Un malheur n'arrivant jamais seul, le gouverneur de la Banque centrale d'Espagne, Miguel Ordonez, a remis sa démission, acceptée par Madrid, en vigueur un mois à peine avant son départ programmé, de quoi emballer la machine à rumeurs.

L'Espagne a plusieurs problèmes à résoudre en même temps: elle doit refinancer 284 milliards d'euros de sa dette d'ici trois ans, renflouer ses banques qui croulent sous le poids de leurs mauvaises créances hypothécaires et mutualiser les emprunts de ses provinces dont plusieurs, à commencer par la Catalogne, sont aussi très endettées. En même temps, elle tente de ramener son déficit budgétaire à 3% de la taille de son produit intérieur brut (PIB), au beau milieu d'une récession, pour se conformer au pacte européen de stabilité financière.

D'aucuns parient que Madrid ne pourra faire autrement que de demander l'aide de l'Union européenne et du Fonds monétaire international, ce qui alimente la panique. Les sauvetages de la Grèce, de l'Irlande et du Portugal ont nécessité l'injection de 386 milliards d'euros. Sauver l'Espagne coûterait au bas mot 350 milliards. «Le problème, c'est que le système bancaire européen chancelant menace de faire tomber les gouvernements et les marchés obligataires les plus faibles de la zone euro, estime Sherry Cooper, économiste en chef chez BMO Marchés des capitaux. Les banques sont les premiers détenteurs de dette publique et les gouvernements deviennent de plus en plus les propriétaires des banques.»

Voilà pourquoi les coûts d'emprunt de Madrid montent en flèche depuis quelques semaines. Hier, les acheteurs d'obligations émises par Madrid exigeaient 6,60% pour un prêt de 10 ans alors qu'ils se contentaient de 1,29% pour un titre allemand de même échéance. Le rendement des bunds de deux ans est même tombé à zéro.

Les investisseurs font aussi la fine bouche pour les titres des autres économies en difficulté.
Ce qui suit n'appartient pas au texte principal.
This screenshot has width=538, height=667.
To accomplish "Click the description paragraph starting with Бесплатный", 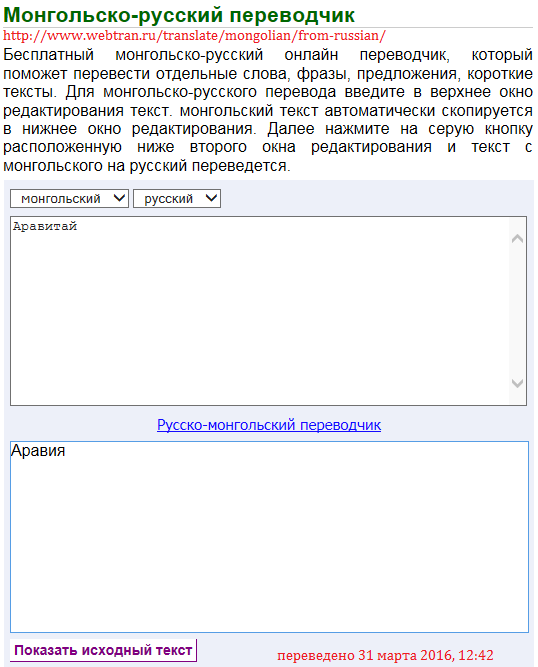I will [x=268, y=110].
Rome n'a pu vendre que 5,75 milliards d'euros d'une adjudication prévue de 6,25 milliards. Elle a dû consentir un taux de 6,03%, soit 19 centièmes de plus que lors de l'encan d'avril.

«On n'a pas encore eu les élections grecques et on a le problème des banques européennes, note Paul-André Pinsonnault, économiste principal à la Banque Nationale. Il n'y a pas grand-chose de réjouissant.»
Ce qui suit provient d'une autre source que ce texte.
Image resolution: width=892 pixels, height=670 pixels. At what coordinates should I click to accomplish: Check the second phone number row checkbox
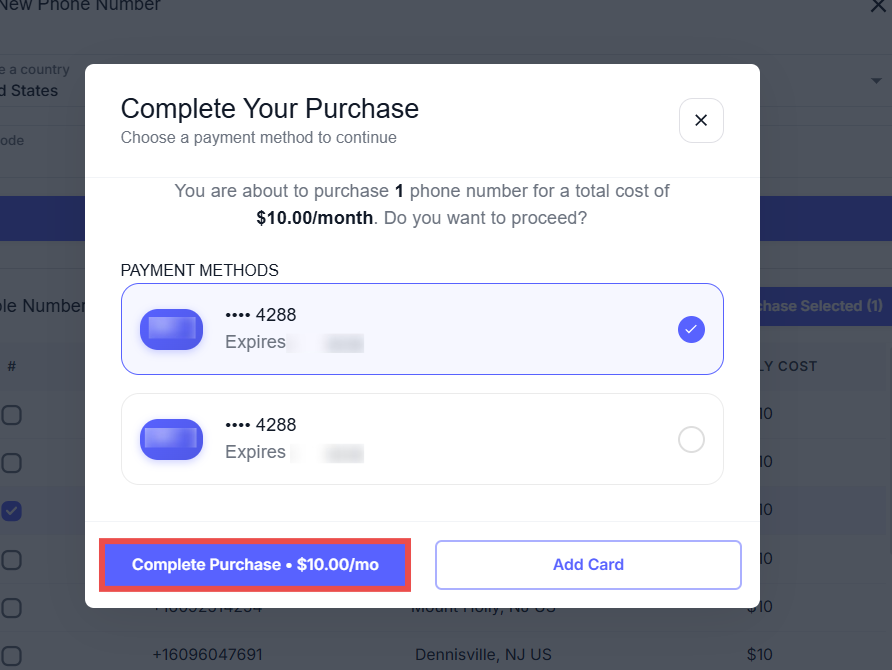click(x=11, y=463)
Dans un effort pour modérer le jeu, la Commission européenne a ranimé l'idée que le Mécanisme européen de stabilité (MES) puisse prêter directement aux banques en difficulté, ce qui horrifie Berlin. Elle a aussi lancé l'idée d'un régulateur des banques, unique à l'Union. «Le Canada a eu tout un défi à faire la promotion d'une commission de valeurs mobilières unique et l'Europe pense qu'elle pourrait converger vers un régulateur bancaire paneuropéen. Bonne chance!», écrivaient non sans cynisme hier Derek Holt et Dov Zigler dans leur note matinale Daily Points.